On the other hand, some authors rejected the very notion that you could change the past. Alfred Bester’s nearly-forgotten classic “The Men Who Murdered Mohammed” (collected in Virtual Unrealities: The Short Fiction of Alfred Bester) introduces what has come to be known as the concept of “quantum time” and its consequences for would-be meddlers. Fortunately, Poul Anderson and H. Beam Piper paid no attention to this and created separate law enforcement agencies to guard the time stream: Time Patrol and the previously mentioned Paracops of The Complete Paratime.
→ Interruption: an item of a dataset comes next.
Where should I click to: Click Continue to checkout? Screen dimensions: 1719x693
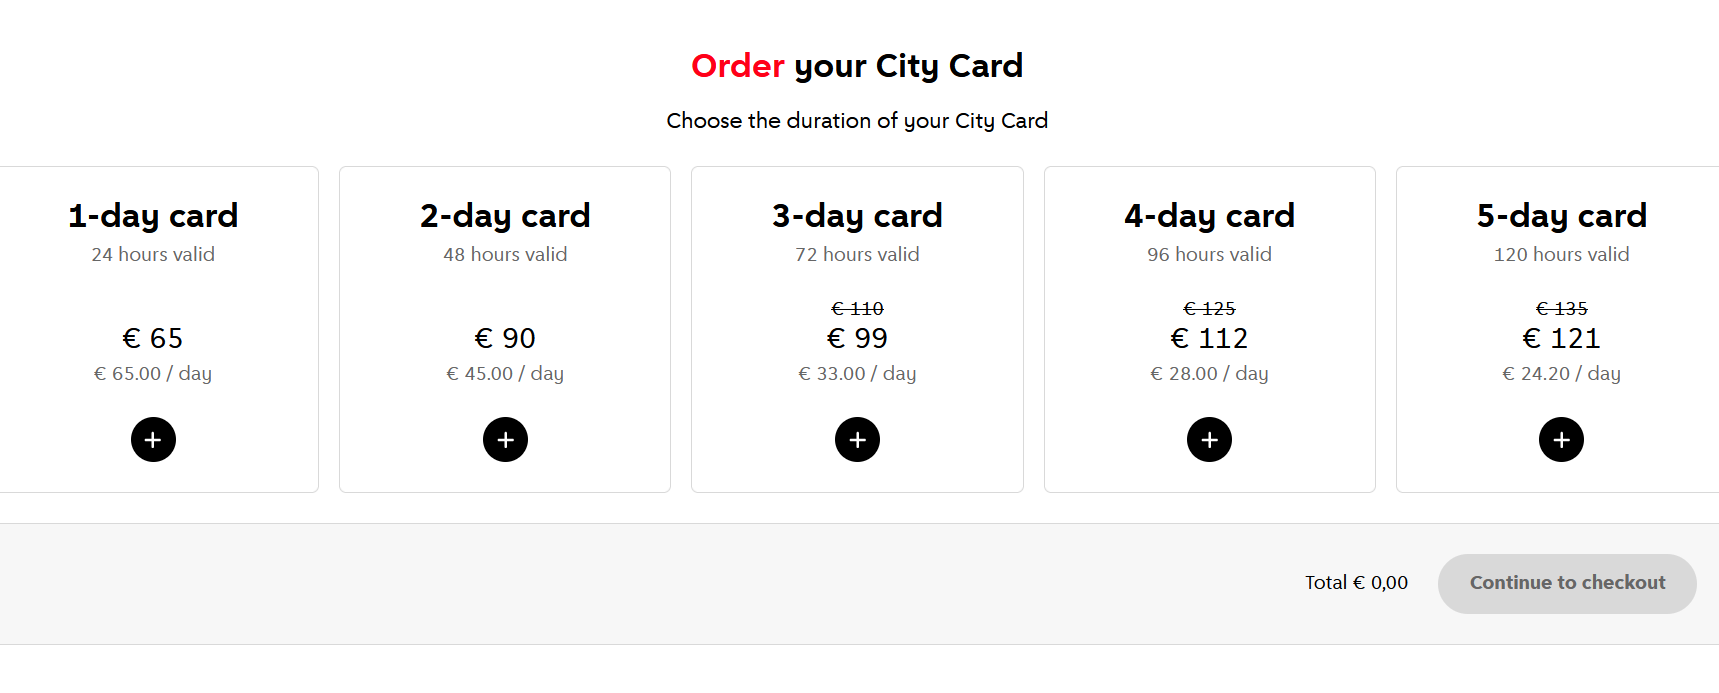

More recently, Harry Harrison and Harry Turtledove address the notion of present-time people going back to aid the Confederacy in A Rebel In Time and The Guns of the South, while Connie Willis’ considerably more depressing Doomsday Book sends a graduate student back to medieval England just in time for the Black Death. On a lighter note, there’s Leo Frankowski’s The Cross-Time Engineer, in which Conrad Schwartz winds up in 13th century Poland and resolves to save it from the Mongols. Its spiritual ancestor, of course, is L. Sprague DeCamp’s Lest Darkness Fall, in which Martin Padway takes it on himself to save the Western Roman Empire and its Gothic rulers from Justinian and Belisarius – and itself. Connie Willis can also do humorous time travel, as can be seen in To Say Nothing of the Dog.


Feel free to suggest your own favorites in the comments!


Comments

78 Responses to “Time Enough For…Anything”

  1. MrEvilMatt
    October 12th, 2013 @ 6:37 pm

    Time Enough For…Anything: – Wombat-socho Time travel science fiction tends to come in two flavors: conventiona… http://t.co/TxrDtsHWfc

  2. Lockestep1776
    October 12th, 2013 @ 6:37 pm

    Time Enough For…Anything: – Wombat-socho Time travel science fiction tends to come in two flavors: conventiona… http://t.co/ja3plQTgIn

  3. CHideout
    October 12th, 2013 @ 6:37 pm

    Time Enough For…Anything: – Wombat-socho Time travel science fiction tends to come in two flavors: conventiona… http://t.co/yFAlrlXCrH

  4. Citzcom
    October 12th, 2013 @ 6:37 pm

    Time Enough For…Anything: – Wombat-socho Time travel science fiction tends to come in two flavors: conventiona… http://t.co/kaYjCM6cZb

  5. jwbrown1969
    October 12th, 2013 @ 6:37 pm

    Time Enough For…Anything: – Wombat-socho Time travel science fiction tends to come in two flavors: conventiona… http://t.co/9U26tYfLF5

  6. chiefragingbull
    October 12th, 2013 @ 6:41 pm

    RT @AmNewsWatch: Time Enough For…Anything http://t.co/rInfHRIVyo #tcot #p2 #news

  7. joethefatman
    October 12th, 2013 @ 6:43 pm

    L. Neil Smiths Nagasaki Vector posits an area of time travel mixed with parallel universes. I love that book. It’s from a series called “North American Confederacy”. I’ve read most of them. I think that’s where I picked up the germ my libertarian leanings. He’s a major big L libertarian and the books are premised with that theme. At least to me.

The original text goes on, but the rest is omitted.